Note: I may add more (technical/mathematical) details soon, but the gist of it is using the ellipsoid resulting from a PCA (which also is related to how this canonicalization is invariant to rotation of the point cloud)

Canonicalization to a Reference

The above canonicalization works on objects with symmetries, but it does not guarantee semantic canonicalization - a concrete example is that a plane canonicalized by the above ends up with its cockpit and tail on the $y$ axis, but for some airplanes their tails can end up on the $-y$ direction and some on the $+y$ direction. To mitigate this, I also present a canonicalization to a reference - nevertheless, this method does not know about the semantics of object parts and do is not perfect.

To canonicalize to an object $K$ to a reference $K_\textnormal{ref}$(already in canonical pose), we canonicalize $K$ as $C(K)$ and find a rotation of $C(K)$ that minimizes its chamfer distance with $K_\textnormal{ref}$ - these rotations are constrained such that the rotation can only be $R_\alpha R_\beta R_\gamma$ where $\alpha \in {0, \pi}$ is the yaw angle, $\beta \in {0, 0.5\pi, \pi}$ is the pitch angle, and $\gamma \in {0, \pi}$ is the roll angle.

Results

Here are rotating objects and their canonicalized counter part, they are canonicalized to a reference where, for each, set of object of the same class, the first of such object is canonicalized to a pose to serve as the reference of the rest of the objects within the same class.
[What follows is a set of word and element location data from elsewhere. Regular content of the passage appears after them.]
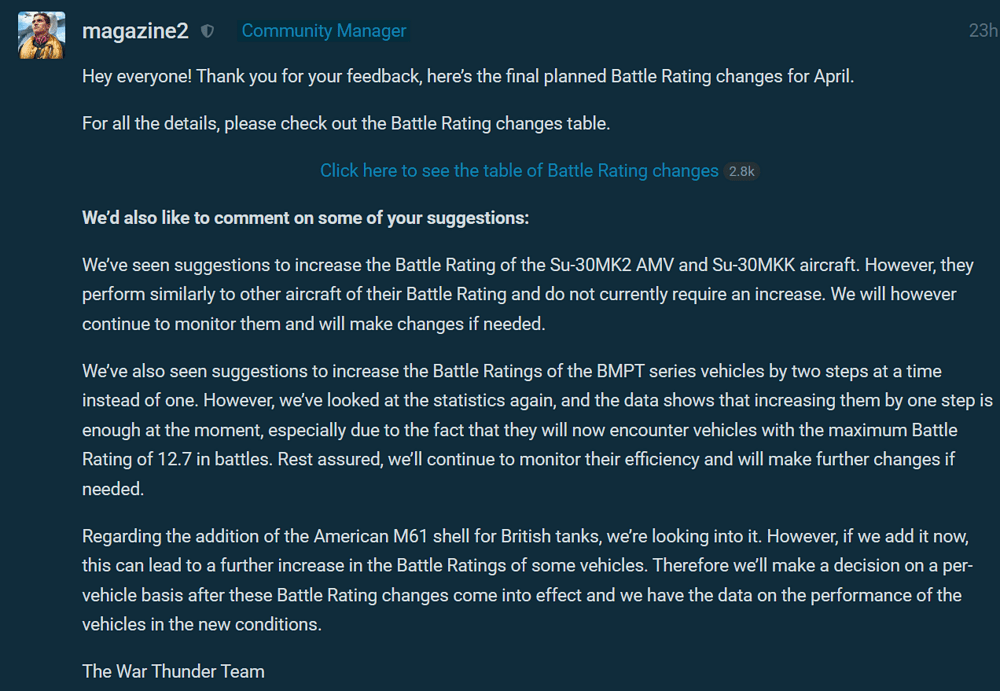This screenshot has height=691, width=1000.
Task: Click "The War Thunder Team" signature
Action: point(173,672)
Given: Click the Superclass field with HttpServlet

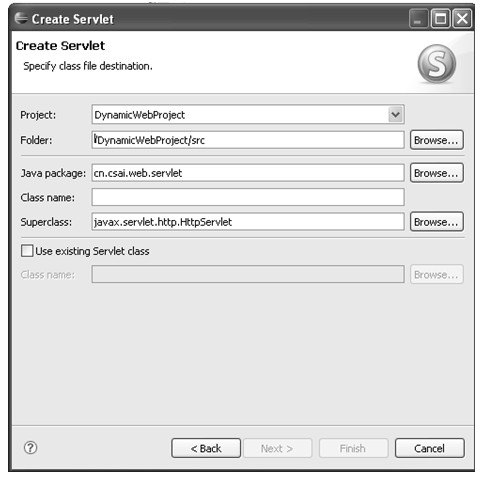Looking at the screenshot, I should [248, 222].
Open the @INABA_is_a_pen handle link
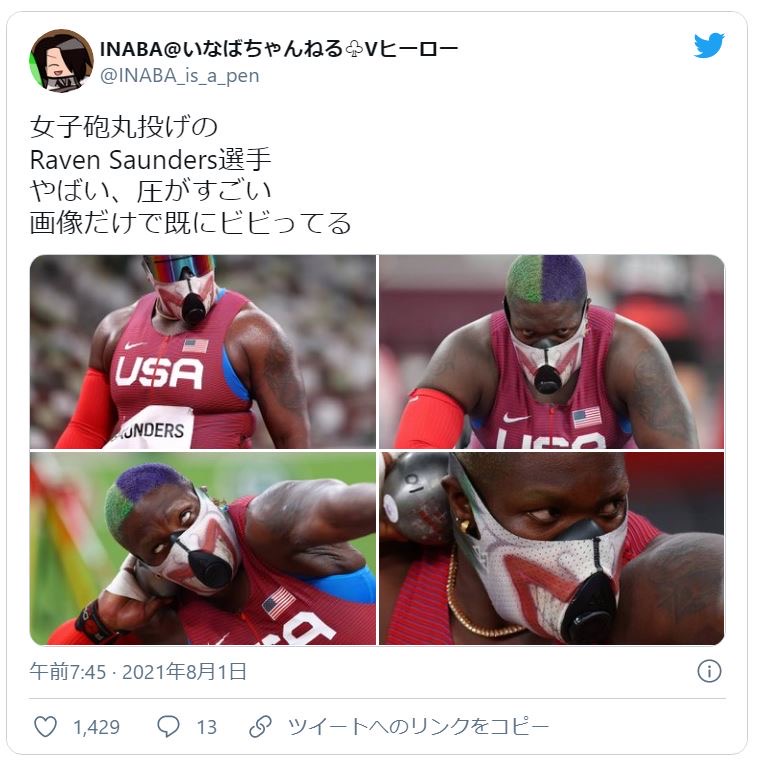The width and height of the screenshot is (760, 765). 180,76
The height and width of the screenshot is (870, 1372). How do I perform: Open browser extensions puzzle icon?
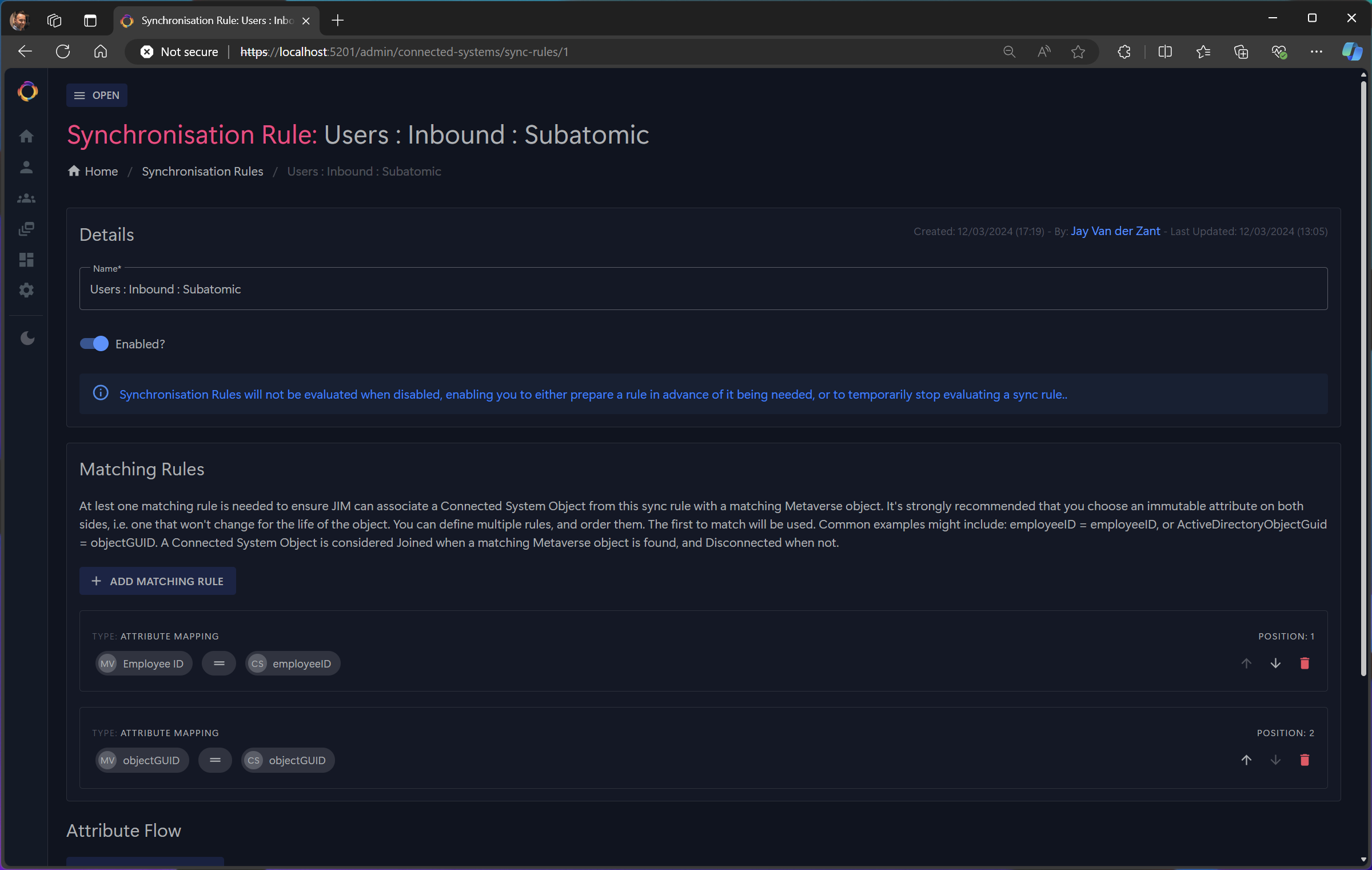tap(1124, 52)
This dataset is of the shapenet dataset as a point cloud hosted here.

Airplane

Bench

Cabinet

Chair

Guitar

Mug

Rifle

Sofa

Speaker

Table

Telephone

Significance

When dealing with datasets, we usually apply some form of data preparation to allow models to learn much easier: this comes in the forms of mean-centering, variance normalization, scaling, or sometimes feature engineering. The methods of canonicalization proposed here can be an addition for models dealing with uncanonicalized point cloud datasets - a model does not need to familiarize itself with many rotations of the same object, but instead, with just one canonicalized way - this can serve as a data preparation for such, because this is easy to compute and requires no training.

Also, instead of training a model to be invariant to random rotations which may lengthen training, we can instead train on just their canonicalized pose (since this canonicalization is invariant to rotations).

Dependencies

This projects depends on jax and numpy for computation, h5py for reading the datasets, tqdm, matplotlib, and imageio for creating the animations.